Cryptography and Intelligence, in both times of war and peace, is oftentimes thought of as a man’s world. Particularly in areas of naval or military intelligence. The achievements of famous male cryptographers such as Alan Turing are household knowledge. However, women have long been a key component of cryptography efforts, both in the UK and the US.
Whilst often understudied, women in cryptography have given a lot to the development of the field. Due to secrecy, women working in cryptography have often not been able to share stories of their contributions. As a result, historians have focused on this relatively recently due to the declassification of war files.
Genevieve Hitt is likely the first-ever female cryptographer in the US. Born in 1885 in Texas as Genevieve Young, she married Captain Parker Hitt in 1911, who was stationed in the 22nd Infantry at Fort Sam, Houston. As a military wife, she often travelled with him. Between 1911 and 1917 she worked on a volunteer basis alongside her husband in breaking Mexican government codes. Her most notable work took place during the American Punitive Expedition in Mexico in 1916-17.
Parker Hitt left Fort Sill in 1917 to join the AEF (American Expeditionary Forces). However, Genevieve continued her voluntary cryptography work due to her aptitude in the role. In 1918 she was offered paid work as a cryptographer for the Southern Department of the AEF.
Hitt is a key example as she illustrates the way that women were first brought into the cryptography profession. Due to the need for secrecy, recruitment was focused on trusted women into cryptography. Therefore those with existing ties to the military were scouted. This led to many military wives or other family members of serving operatives were enlisted into cryptographic roles. This trend continued through World War two and much of the Cold War.
World War Two
World War Two produced significant developments in the field of cryptography. The breakout of WW2 meant that nations now had a vested interest in developing their cryptography capabilities. However, the army needed a large proportion of male workers for arms forces. At the time they did not accept female recruits. Similarly, there was societal pressure for men to join the war by doing active service rather than working in offices. The result was large numbers of women working in cryptography roles.

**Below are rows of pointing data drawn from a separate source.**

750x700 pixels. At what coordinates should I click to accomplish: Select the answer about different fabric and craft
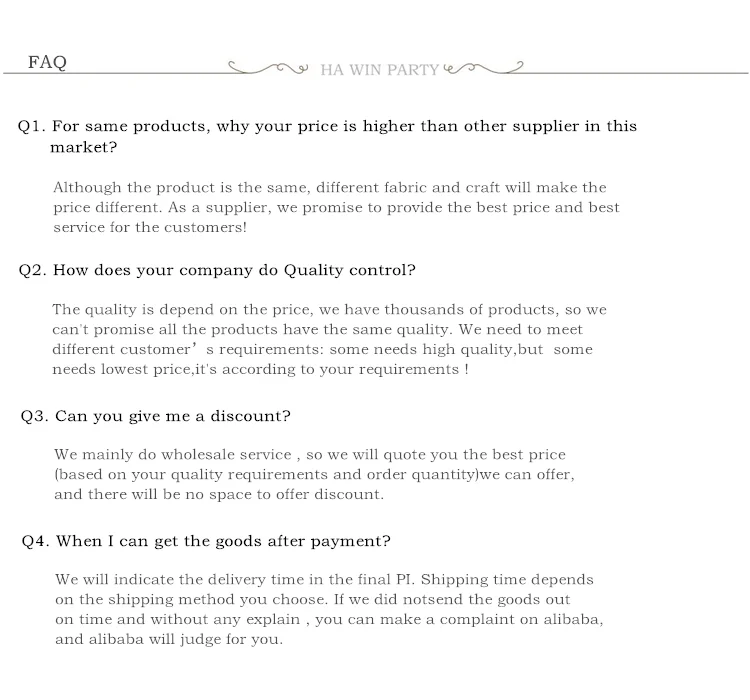coord(335,207)
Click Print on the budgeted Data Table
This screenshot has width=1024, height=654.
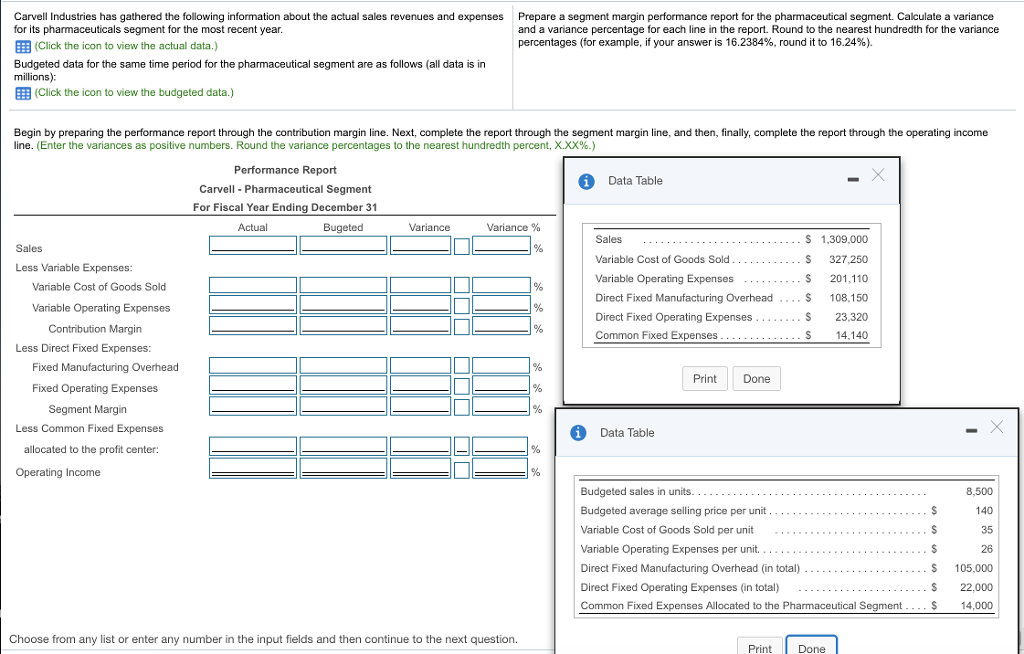tap(759, 647)
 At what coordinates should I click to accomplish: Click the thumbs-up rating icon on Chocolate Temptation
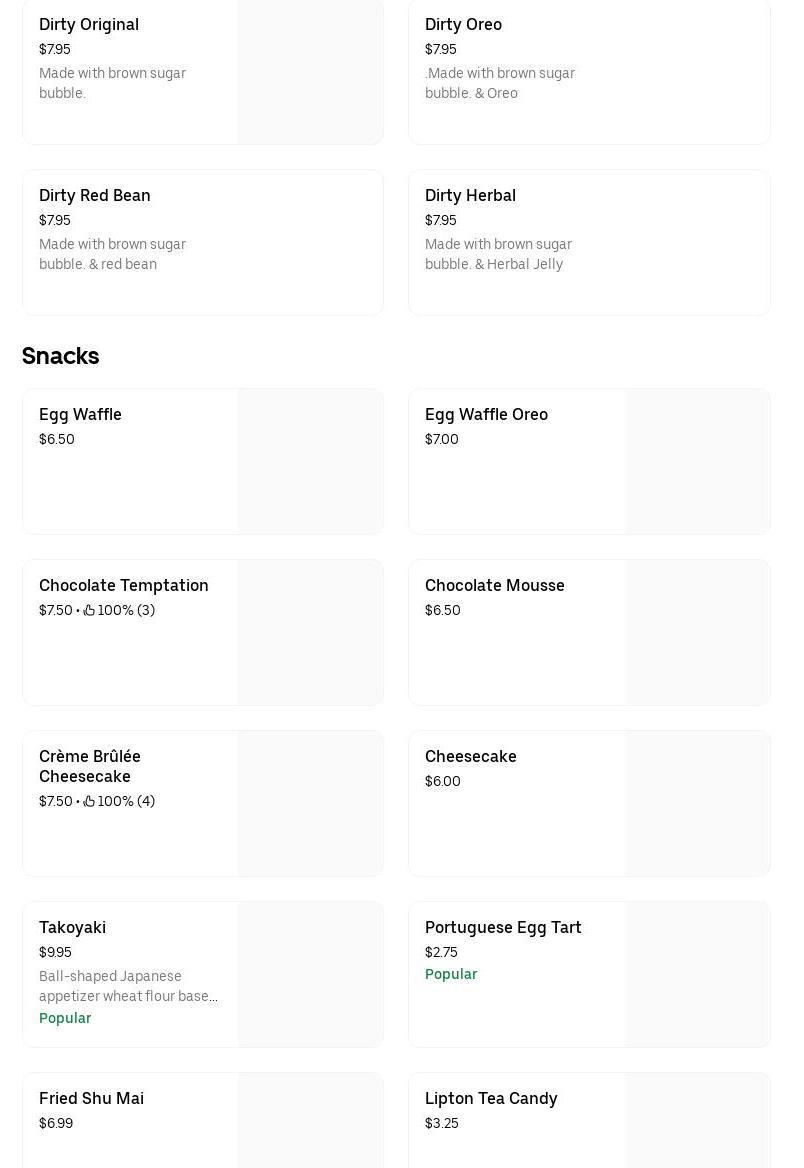(89, 610)
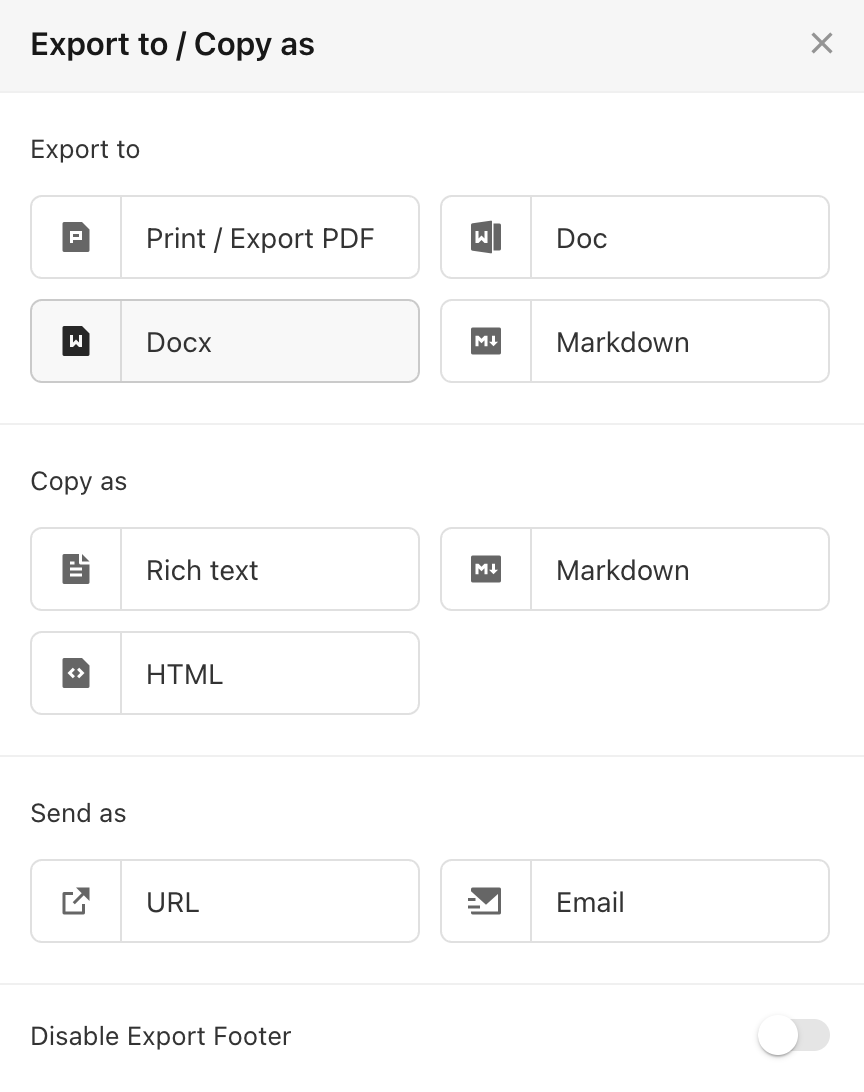Export to Markdown file
Screen dimensions: 864x1092
[635, 341]
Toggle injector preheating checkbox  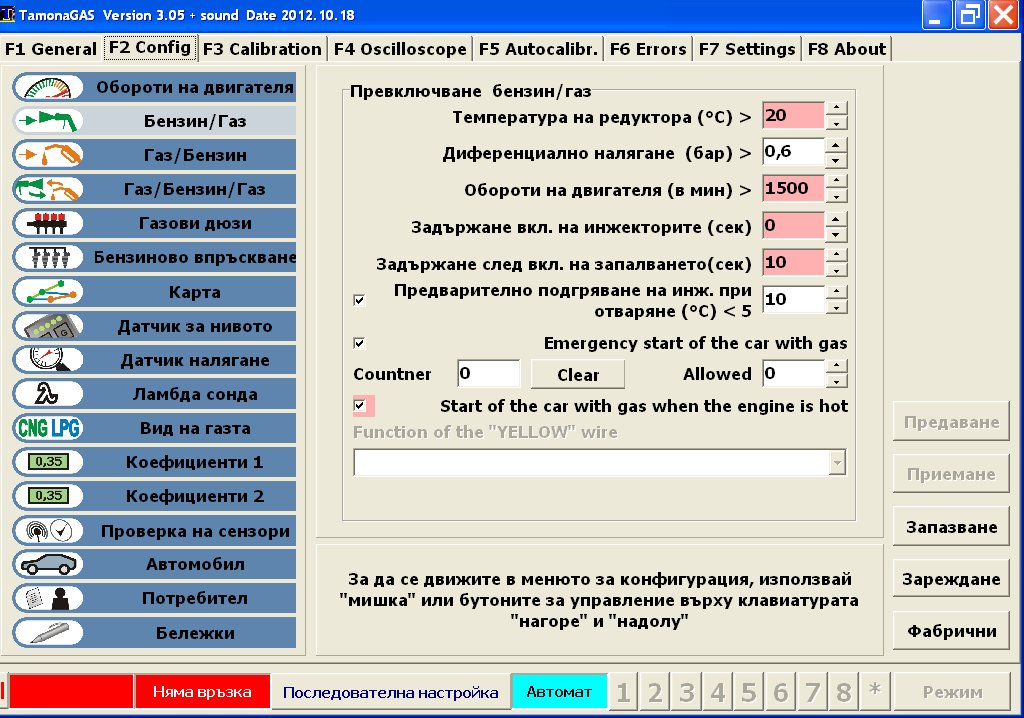(x=360, y=299)
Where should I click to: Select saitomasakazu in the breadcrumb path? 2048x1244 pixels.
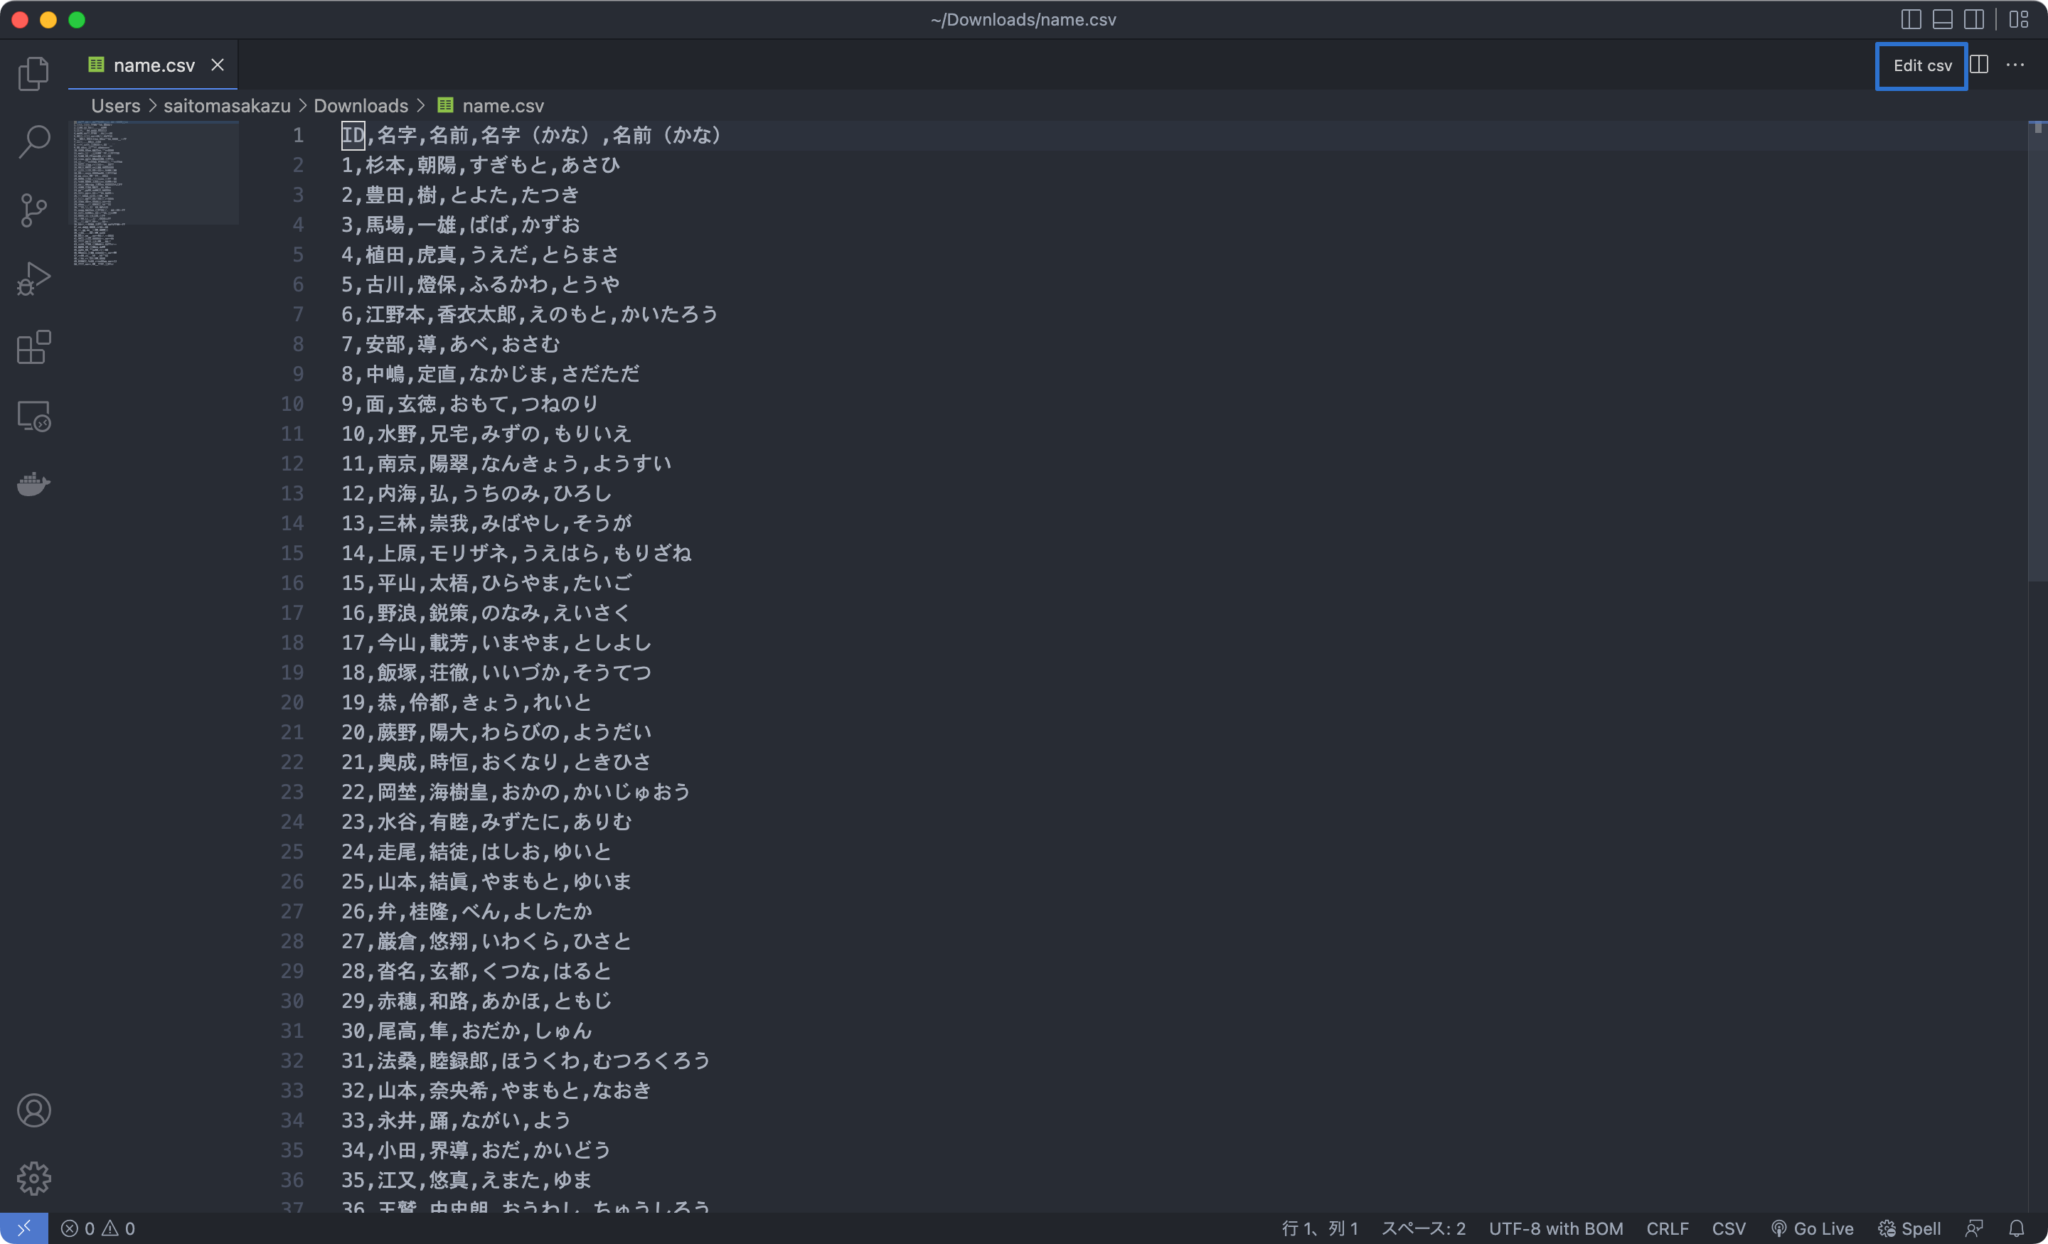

In the UK, there were many women working in cryptography, the most famous example being the women of Bletchley Park. Women made up over 63% of the workforce at Bletchley Park. They were largely focused on codebreaking Japanese and German messages. Ultimately, women working on cryptography in Bletchley Park are estimated to have shorted WW2 by up to four years, and saved millions of lives as a result.
The same is true within the US. There were only 181 people working in cryptography in the US Army at the beginning of World War Two. However, at the peak of female employment by US military forces during WW2, there were more than 10,000 American women working in cryptography. This meant that almost 70% of the military cryptography force were females. These workers largely focused on codebreaking of Axis Powers encrypted messages to further naval and military intelligence.
In fact, the US learned of the end of World War Two due to US Army Intelligence intercepting a Japanese transmission agreeing to a surrender. It was in fact a woman, Virginia Aderhold, who worked to decipher this, and as such, she was the first person in the US to learn that the war had ended.
Women continued to work in cryptography well after the conclusion of World War Two, though many did leave as there was less immediate need for cryptographers. The US military hub acquired Arlington Hall. That hub alone employed over 1,000 women to code break during the war. Arlington had previously been an all-female college.
Following the conclusion of the war, the National Security Agency remained at Arlington Hall until the construction of the new NSA headquarters in the 1960s, with many women still being employed. Most notably, women that had been trained extensively in cryptography at Arlington Hall went on to do vast and varied work during the cold war. Key examples include Dorothy Blum and Ann Caracristi, who both significantly changed the way the NSA used computers as part of cryptography. Both of these women went onto achieve supergrades in the NSA, showing their incredible contribution to the field.
Women in Cryptography have long been understudied yet have given a lot to the field. The vast numbers of women working in Cryptography, both in the US and the UK, were integral to war efforts as well as post-war operations. Women were instrumental to codebreaking, most famously in Bletchley Park. However, there is often fewer discussions on the innovation that women offered in the field of Cryptography. Women were not only into security and military agencies to do administrative tasks; they were and are also able to take on challenging codebreaking tasks to increase military intelligence.